• _Document extract_:
++++++++++
PsRamFS as LittleFS cache to accelerate a web server - viable?

mhaberler commented 1 year ago

Hi,

this looks like a very interesting project.

I have a performance issue with a web server using ESPAsyncWebServer serving from a small LittleFS root (maybe 1MB) - which is so slow that reading large files triggers the watchdog no matter how long I set it

so I was thinking about caching the LittleFS content in a PSRAM-based filesystem

Do you think this project is a viable base for such an effort?

what I would do is:

after boot, recursively copy the LittleFS contents to the PsRamFS (probably in a background task)
when serving a file, first check if the file is available in PsRamFS, and only fall back to LittleFS

another option would be to cook up something like a PSRAM-based LittleFS subclass which would just suck up the whole partition into PSRAM and serve from there, but I have no grasp how complex this would pan out.

Does this sound reasonable? which option would you choose?

I would be grateful for a frank opinion.

best regards Michael

tobozo commented 1 year ago

hi, thanks for the feedback :+1:

Copying big files from LittleFS to PSRam could work if you don't create folders: the vfs implementation for folders is incomplete and may trigger bugs, but it should be fine if you only create files at the root of psramfs filesystem.

Another approach would be to maintain your own file struct and use RomDiskStream with ESPAsyncWebServer, preload your files at boot and even unmount LittleFs.

#include <LittleFS.h>
#include <PSRamFS.h>
#include <map>

void toPsram( fs::FS &sourceFS, const char* path );

struct PsRamFile_t
{
  char* data;
  size_t size;
  RomDiskStream getStream() { return RomDiskStream((const uint8_t*)data, size); }
};

std::map<String,PsRamFile_t> MyPsramFiles; // global psram-files storage

void toPsram( fs::FS &sourceFS, const char* path )
{
  fs::File myFile = sourceFS.open(path);
  if (!myFile ) return;

  auto data_mem = ((char*)ps_malloc(myFile.size()+1));

  if( data_mem == NULL ) { // malloc failed !
    myFile.close();
    return;
  }

  PsRamFile_t myPsRamFile = { .data=data_mem, .size=myFile.size() };

  size_t bytes_read = myFile.readBytes( myPsRamFile.data, myFile.size() );

  if( myFile.size() != bytes_read ) {
    // incomplete copy ?
    Serial.printf("[WARNING] File copy missed %d bytes for %s\n", myFile.size()-bytes_read, path );
  }

  myFile.close();

  MyPsramFiles[path] = myPsRamFile; // add file to global psram-files array
}


    // somewhere in the ESPAsyncWebServer event loop

    String myFilePath = "/path/to/myFile.txt";

    if( MyPsramFiles[myFilePath] != NULL ) {
        server.streamFile(MyPsramFiles[myFilePath].getStream(), "text/plain");
    }

mhaberler commented 1 year ago

That is a very elegant solution, thanks!

I will give this a try and report back.
++++++++++
• _Data shown_:
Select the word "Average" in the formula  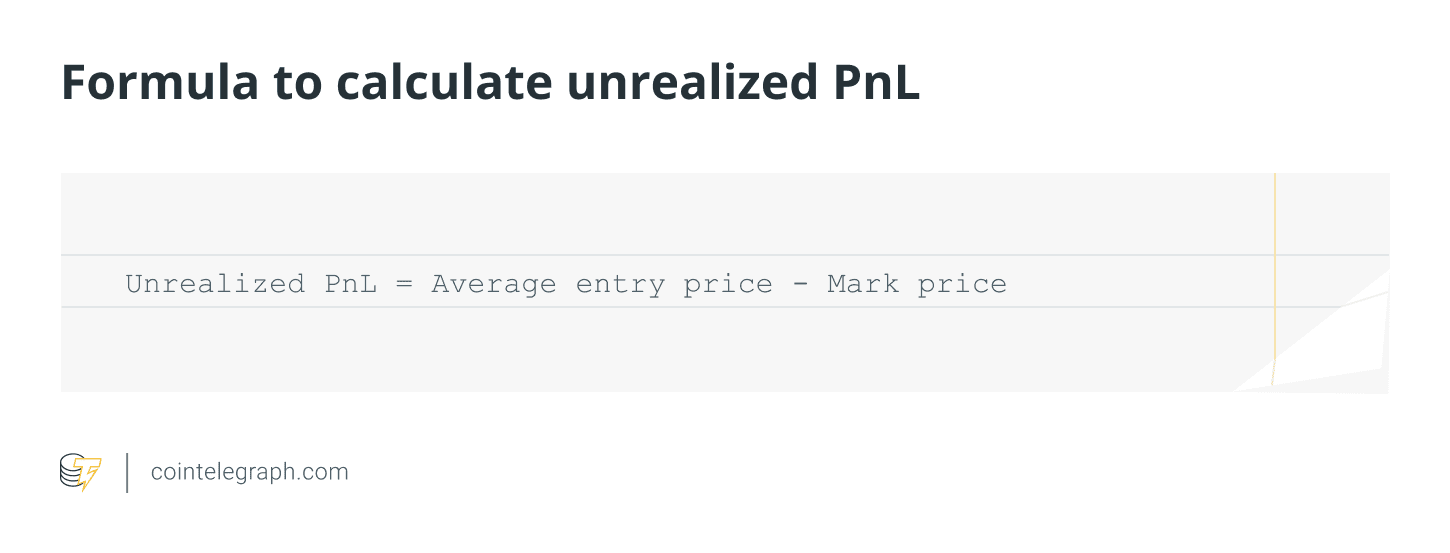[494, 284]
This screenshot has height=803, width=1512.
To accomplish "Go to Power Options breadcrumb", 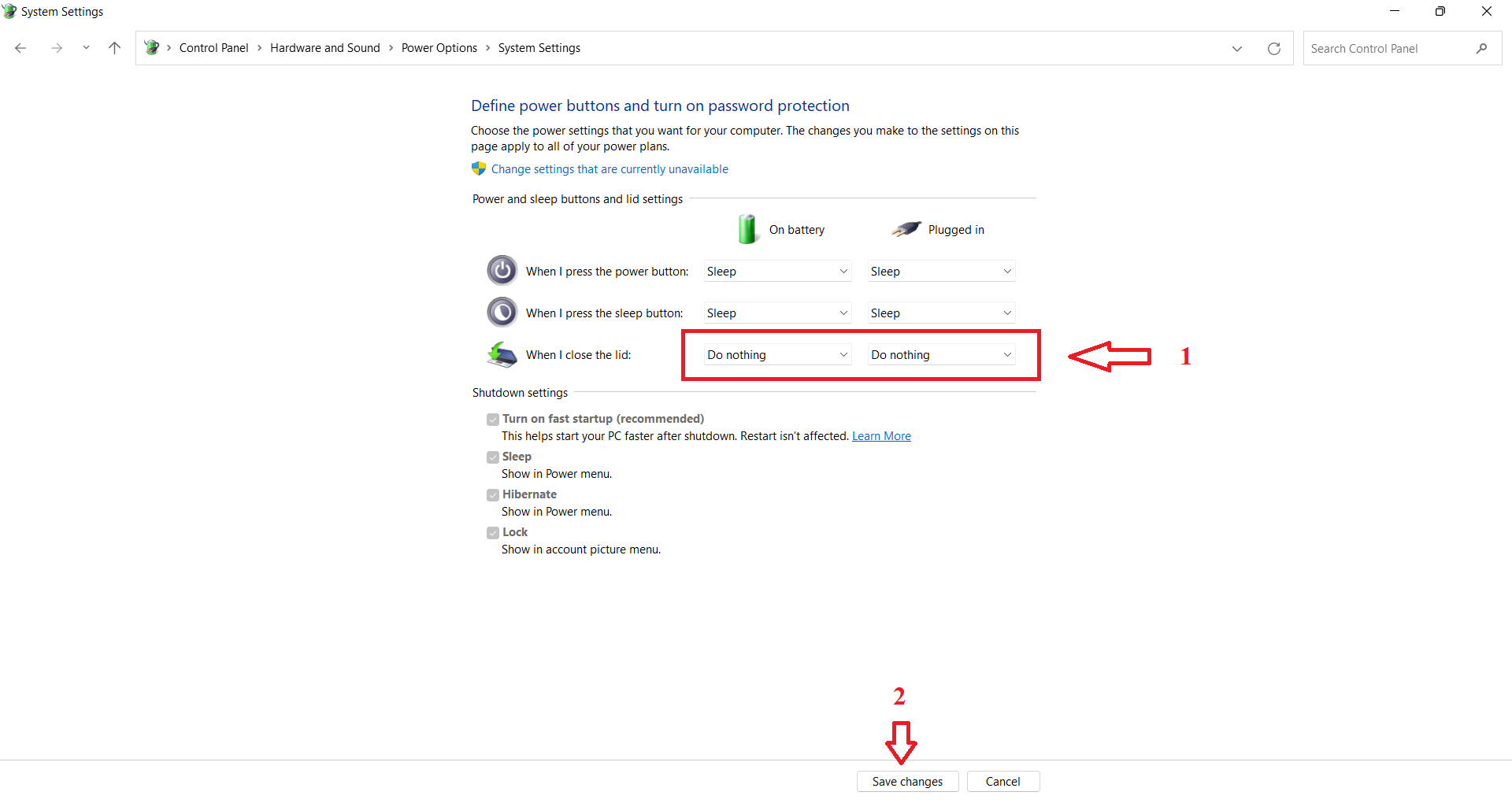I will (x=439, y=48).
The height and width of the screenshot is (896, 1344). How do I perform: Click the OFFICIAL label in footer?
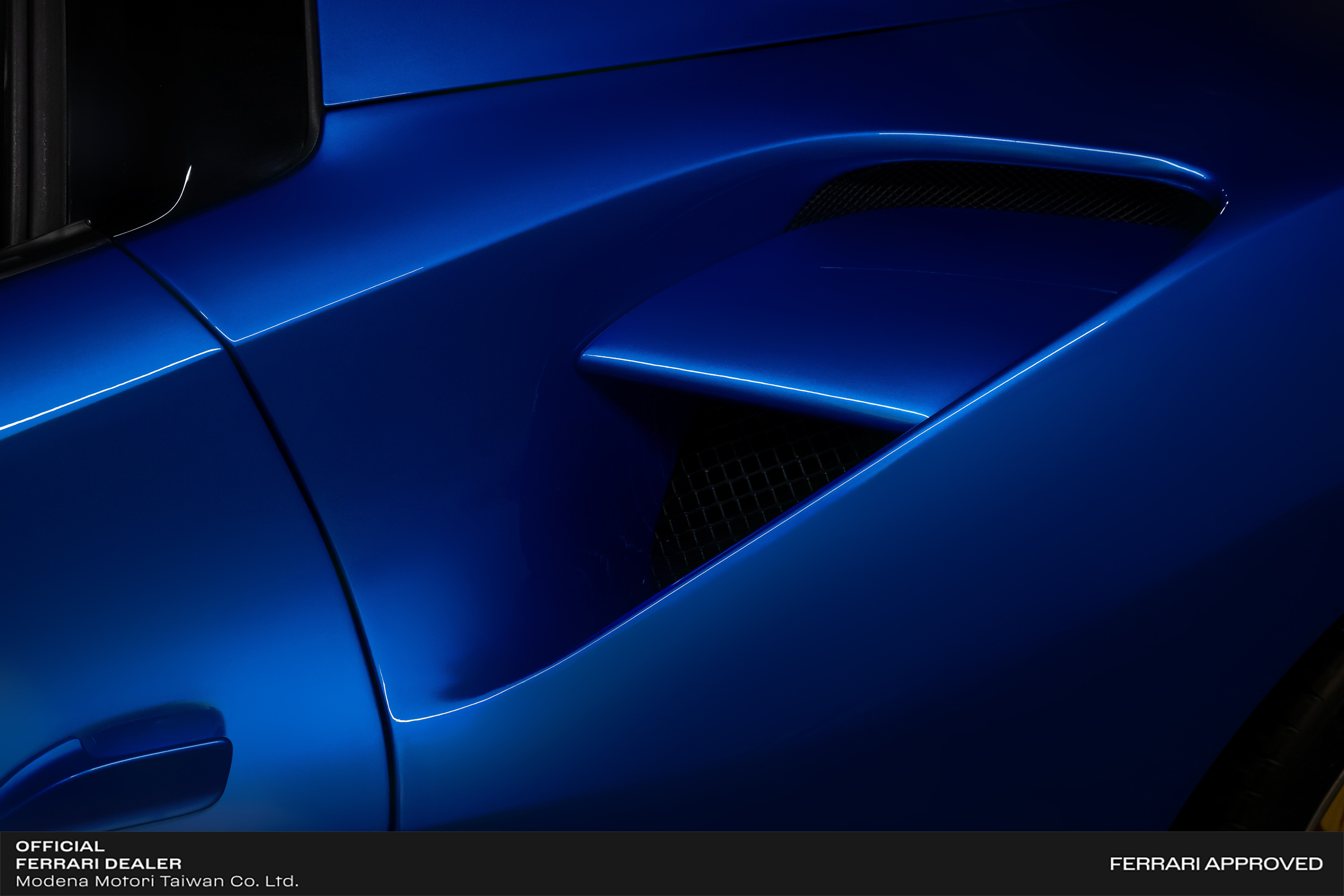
++++++++++
Continue the forum thread about caching LittleFS files in PSRAM for an ESP web server, picking up after its final comment.

• _Output below_:
Appreciated! Michael

mhaberler commented 1 year ago

just noting that I looked into https://github.com/PaulStoffregen/LittleFS/blob/main/src/LittleFS.h#L362-L445 with the angle of instantiating this with the partition name, and have it read the partition into PSRAM at begin() time

unfortunately it is not very general code and pretty much targeted to the Teensy hardware

your solution looks far more straightforward

tobozo commented 1 year ago

thanks for that link, very interesting :+1:

Although it's POSIX compliant, the teensy core doesn't seem to implement a RTOS vfs layer (probably doesn't need to), which esp32 relies upon, this may explain why their LittleFS code can't be used as is.

But I like the idea of inheriting LittleFS instead of just FS and I'll research that angle as soon as I have some time.

mhaberler commented 1 year ago

well that could be something rather useful

I've been exploring the RAM disk / caching options for slow flash-based filesystems and it is pretty barren land, despite the obvious reasons to have something like that

I really wonder how people run ESPAsyncWebServer in stable fashion given say LittleFS static file serving - solution "disable the watchdog and hope for the best" is so-so

especially Chrome is super-aggressive in parallel loading of js/html/css etc on startup, but so far I cannot get past Chrome just yet :-)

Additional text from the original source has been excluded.